These moves from the major lenders follow changes to the banking regulator’s guidelines. APRA previously set interest rate floors, dictating that banks had to assess borrowers’ ability to repay loans on a 7.25% interest rate, but is now permitting the lenders to self-assess.
These changes to loan serviceability guidelines, combined with APRA lifting its restrictions on interest-only lending earlier this year, will make finance easier to access for Australian investors than it has been in previous years.
ANZ Banking Group was the first lender to pass on the benefit of the loosened lending limits that are tipped to greatly increase purchasing power for home-buyers.
An ANZ spokesman said APRA’s decision was sensible in the current low rate environment and the new rates would give more Australians the opportunity to buy a home or refinance their loans.
Housing affordability is the best it’s been in two decades with mortgage repayments now consuming the smallest proportion of earnings since 1999, the Housing Industry Association says.
Softer housing markets and a reduction in interest rates combined to improve affordability during the June Quarter, while average earnings have begun to improve modestly.
“For a home-buyer with an average income purchasing a median-priced dwelling, assuming a 10% deposit, mortgage repayments will consume the smallest proportion of their earnings since 1999,” says HIA senior economist Geordan Murray. “The main reason the HIA Affordability Index today is comparable with the level in 1999, despite house prices rising significantly faster than incomes, is that interest rates are 4.6% today compared with 6.7% in 1999.”
Murray says average earnings have increased by 113% over the last 20 years, while the median home price has increased by 228%. But lower interest rates mean the cost of servicing a loan has remained the same.
A major constraint on borrowing limits has been removed by the banking regulator APRA, allowing real estate buyers to borrow more.

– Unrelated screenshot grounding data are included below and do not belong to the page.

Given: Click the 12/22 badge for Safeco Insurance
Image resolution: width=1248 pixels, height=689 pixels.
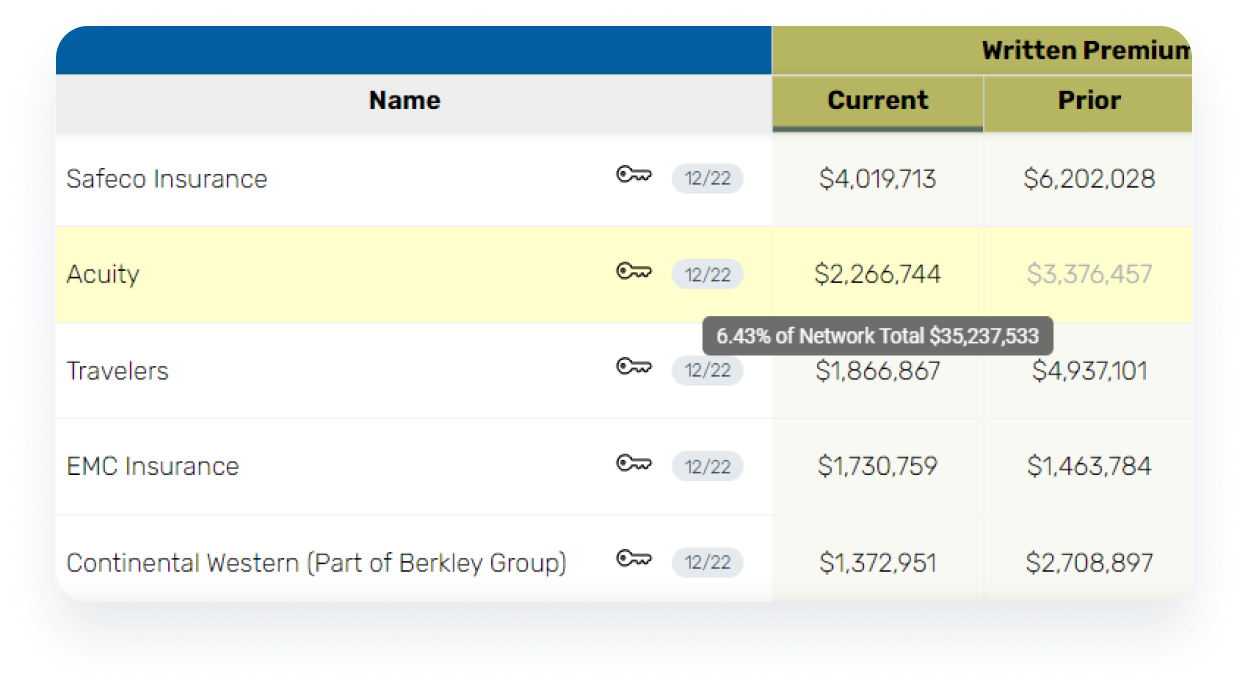Looking at the screenshot, I should click(707, 179).
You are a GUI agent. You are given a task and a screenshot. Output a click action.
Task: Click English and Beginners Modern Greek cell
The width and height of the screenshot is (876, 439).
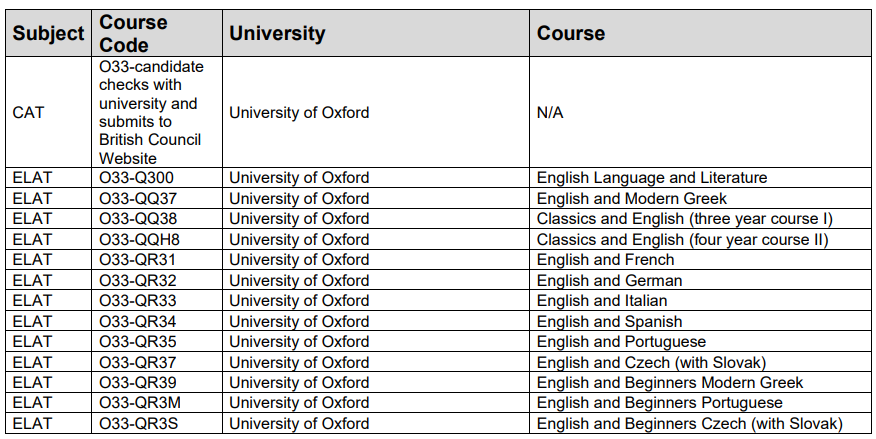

Comparison website RateCity suggests a household on an average income could borrow up to $77,000 extra, while an average full-time worker could borrow $66,000 more.
APRA has officially confirmed what was revealed in May – that it would scrap a rule introduced in 2014, which meant borrowers were assessed on a 7.25% interest rate. APRA will now require banks to test if customers can manage repayments with rates 2.5 percentage points above a loan’s current rate. Mortgage broker Louise Lucas of The Property Education Company says lender MyState has published a new assessment rate of 6.2%, while Westpac and St George will now assess at 6.5%.
“This is enormously helpful for anyone trying to get a loan,” Lucas says. “It will make a profound difference because loans will be assessed a lot more easily. It’s an awesome change.” UBS economist Carlos Cacho says households on an income of $200,000 a year could boost their loans by an extra $150,000 to $1.25 million if they gained a leading market interest rate.
Home-owners will make the biggest savings from the interest rate cuts by maintaining their mortgage repayments at the pre-cut levels. Mortgage broker Louise Lucas of The Property Education Company says borrowers who do this can get ahead of their payments and save money long-term.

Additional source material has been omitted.